**Assigned task**
If a line in the records below contains the word "computer", copy it out.

(Saved data entries)
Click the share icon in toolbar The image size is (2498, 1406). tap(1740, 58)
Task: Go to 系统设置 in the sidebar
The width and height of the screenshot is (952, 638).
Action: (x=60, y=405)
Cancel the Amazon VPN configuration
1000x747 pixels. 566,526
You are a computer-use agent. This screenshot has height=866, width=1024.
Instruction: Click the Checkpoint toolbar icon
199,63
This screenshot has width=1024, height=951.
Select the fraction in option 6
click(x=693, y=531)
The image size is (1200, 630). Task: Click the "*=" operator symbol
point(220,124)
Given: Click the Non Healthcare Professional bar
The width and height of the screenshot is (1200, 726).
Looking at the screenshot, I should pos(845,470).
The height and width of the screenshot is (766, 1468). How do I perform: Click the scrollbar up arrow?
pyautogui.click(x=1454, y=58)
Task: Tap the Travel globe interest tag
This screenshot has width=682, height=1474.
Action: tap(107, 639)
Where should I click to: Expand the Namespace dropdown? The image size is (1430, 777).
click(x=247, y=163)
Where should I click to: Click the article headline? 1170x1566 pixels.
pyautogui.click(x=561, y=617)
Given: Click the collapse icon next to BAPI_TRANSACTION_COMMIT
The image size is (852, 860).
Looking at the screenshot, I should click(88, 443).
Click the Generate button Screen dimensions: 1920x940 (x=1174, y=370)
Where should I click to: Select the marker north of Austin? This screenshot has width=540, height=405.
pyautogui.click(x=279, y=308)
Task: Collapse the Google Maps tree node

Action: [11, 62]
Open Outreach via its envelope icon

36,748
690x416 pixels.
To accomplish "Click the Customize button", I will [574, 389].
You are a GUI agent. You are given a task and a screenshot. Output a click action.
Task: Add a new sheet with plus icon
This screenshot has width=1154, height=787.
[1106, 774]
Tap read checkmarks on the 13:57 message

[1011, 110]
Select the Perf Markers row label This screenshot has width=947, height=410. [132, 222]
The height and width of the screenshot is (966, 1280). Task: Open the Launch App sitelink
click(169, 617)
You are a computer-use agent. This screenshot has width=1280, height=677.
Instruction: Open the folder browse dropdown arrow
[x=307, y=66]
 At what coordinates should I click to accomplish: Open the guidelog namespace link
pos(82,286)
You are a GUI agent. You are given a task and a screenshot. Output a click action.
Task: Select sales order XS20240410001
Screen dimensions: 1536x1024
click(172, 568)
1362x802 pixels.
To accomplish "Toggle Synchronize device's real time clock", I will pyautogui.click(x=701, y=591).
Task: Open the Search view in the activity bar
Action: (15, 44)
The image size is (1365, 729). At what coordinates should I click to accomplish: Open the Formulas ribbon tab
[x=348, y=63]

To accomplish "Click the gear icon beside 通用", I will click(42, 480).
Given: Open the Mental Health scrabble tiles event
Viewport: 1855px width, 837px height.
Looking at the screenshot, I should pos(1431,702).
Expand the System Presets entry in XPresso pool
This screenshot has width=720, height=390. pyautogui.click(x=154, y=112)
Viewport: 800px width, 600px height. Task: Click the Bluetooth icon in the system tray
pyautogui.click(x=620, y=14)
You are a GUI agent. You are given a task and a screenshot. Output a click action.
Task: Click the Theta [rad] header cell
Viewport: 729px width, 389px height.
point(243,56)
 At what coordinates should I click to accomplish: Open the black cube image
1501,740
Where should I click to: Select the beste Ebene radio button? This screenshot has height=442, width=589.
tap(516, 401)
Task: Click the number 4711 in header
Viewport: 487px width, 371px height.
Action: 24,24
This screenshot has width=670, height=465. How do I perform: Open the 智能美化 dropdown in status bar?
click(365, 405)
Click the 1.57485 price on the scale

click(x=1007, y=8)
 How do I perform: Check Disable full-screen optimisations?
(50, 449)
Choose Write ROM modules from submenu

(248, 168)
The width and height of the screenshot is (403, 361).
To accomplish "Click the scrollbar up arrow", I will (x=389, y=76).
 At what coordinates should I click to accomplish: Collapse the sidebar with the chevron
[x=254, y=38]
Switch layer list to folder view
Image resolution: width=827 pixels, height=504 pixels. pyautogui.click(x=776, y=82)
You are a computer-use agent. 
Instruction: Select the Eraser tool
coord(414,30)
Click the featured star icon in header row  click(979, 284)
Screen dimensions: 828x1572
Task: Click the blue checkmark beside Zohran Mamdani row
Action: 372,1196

**Solved problem**
You are a computer-use agent. This screenshot has height=866, width=1024.
You are a computer-use agent. This screenshot has width=1280, height=677.
You are a computer-use agent. 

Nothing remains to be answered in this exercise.